- [Assignment] I need every line that includes the word "accomplish" copied from the material.

- [Supplied records]
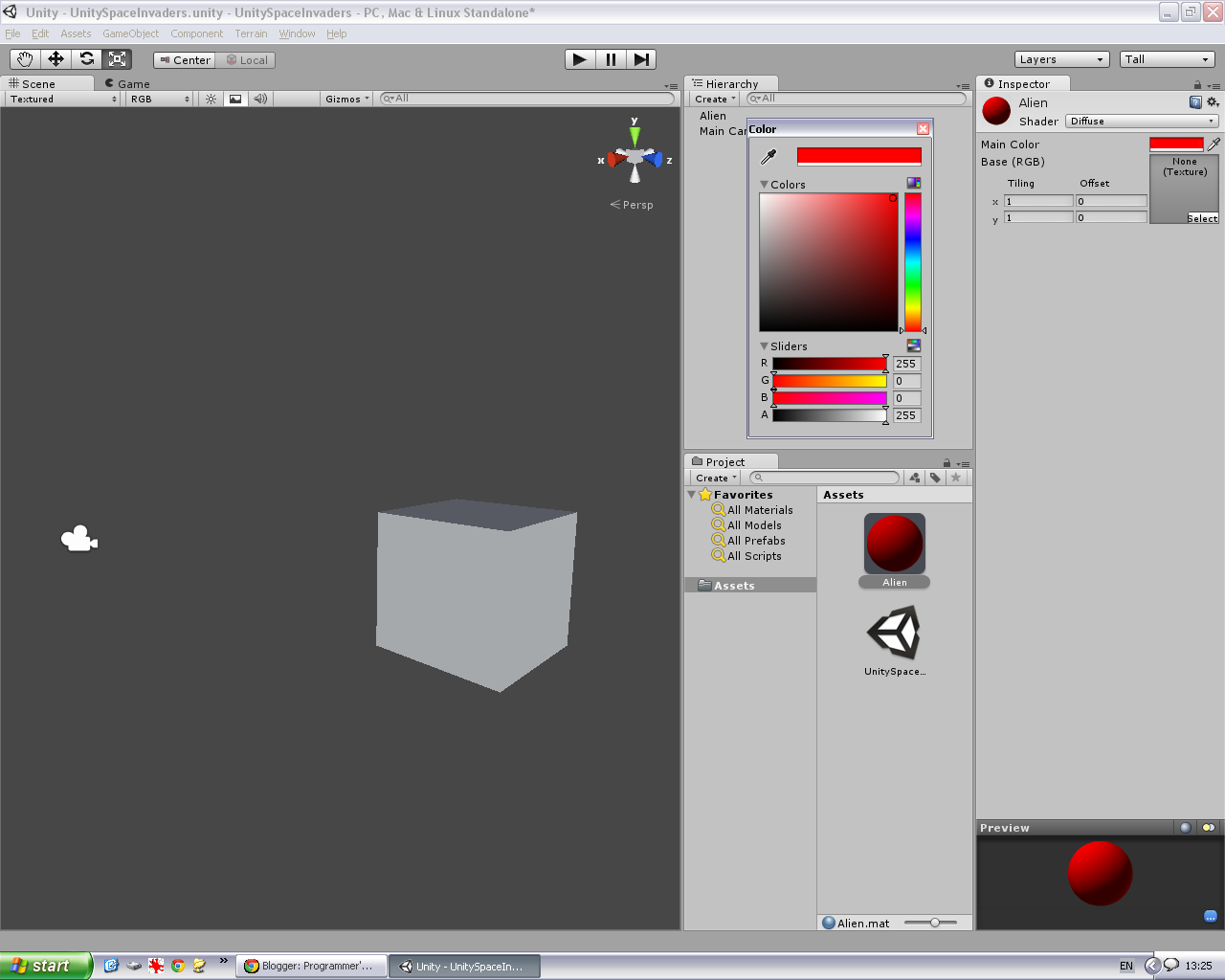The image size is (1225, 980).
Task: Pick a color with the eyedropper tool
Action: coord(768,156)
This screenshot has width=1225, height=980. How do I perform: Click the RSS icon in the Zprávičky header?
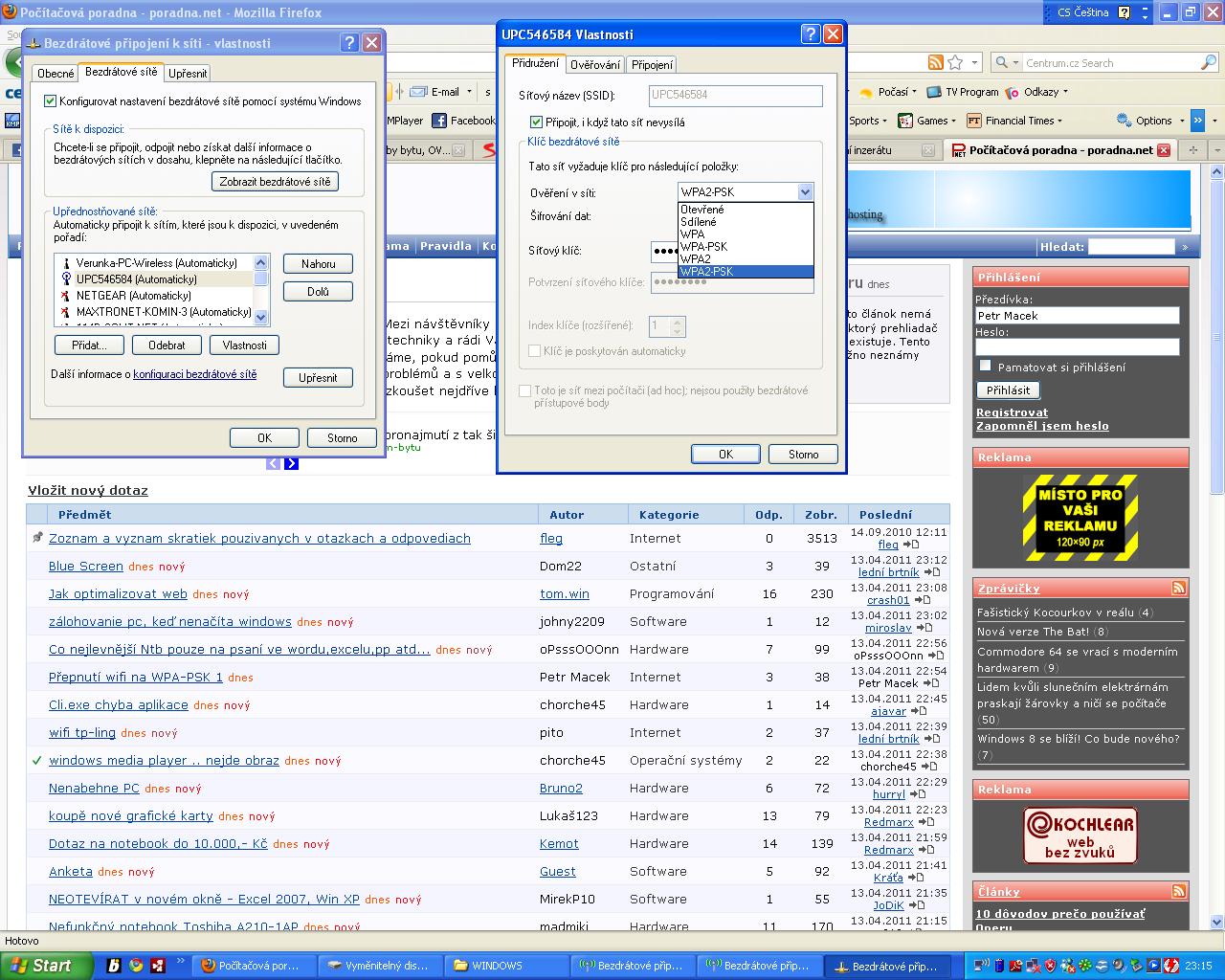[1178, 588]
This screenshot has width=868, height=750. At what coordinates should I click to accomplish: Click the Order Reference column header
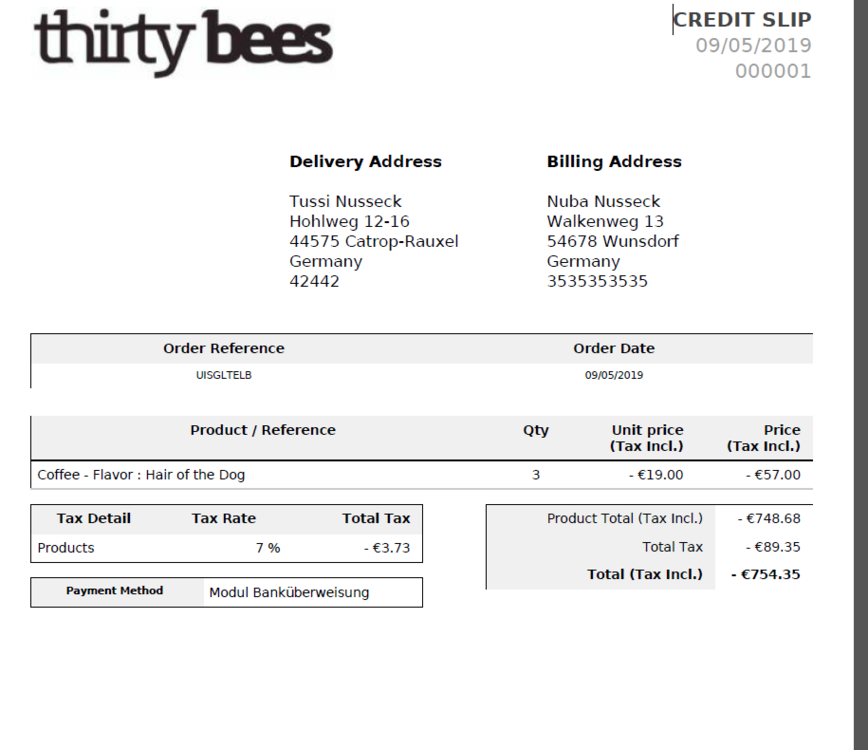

==

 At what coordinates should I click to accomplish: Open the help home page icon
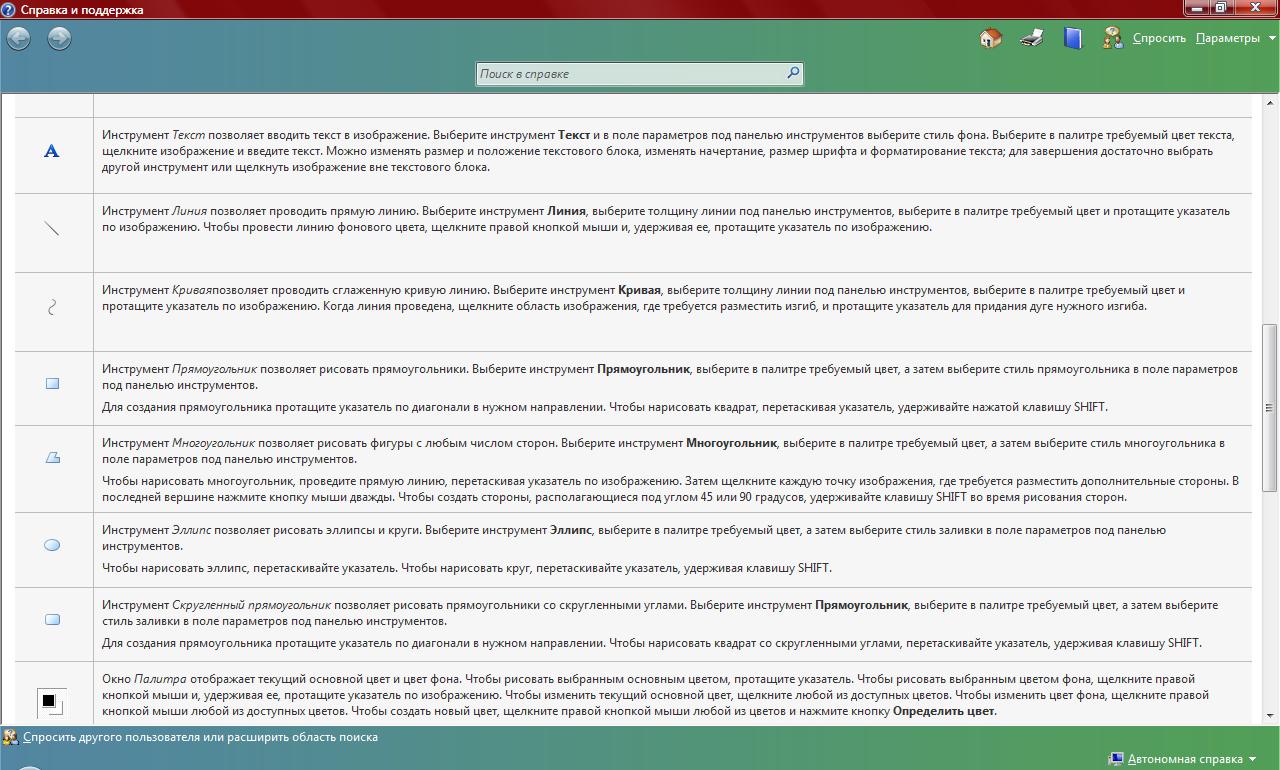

- [Reply to the task]
This screenshot has width=868, height=750. At what coordinates should I click to accomplish: Click the Order Reference column header
 At what coordinates should I click to accomplish: Open the help home page icon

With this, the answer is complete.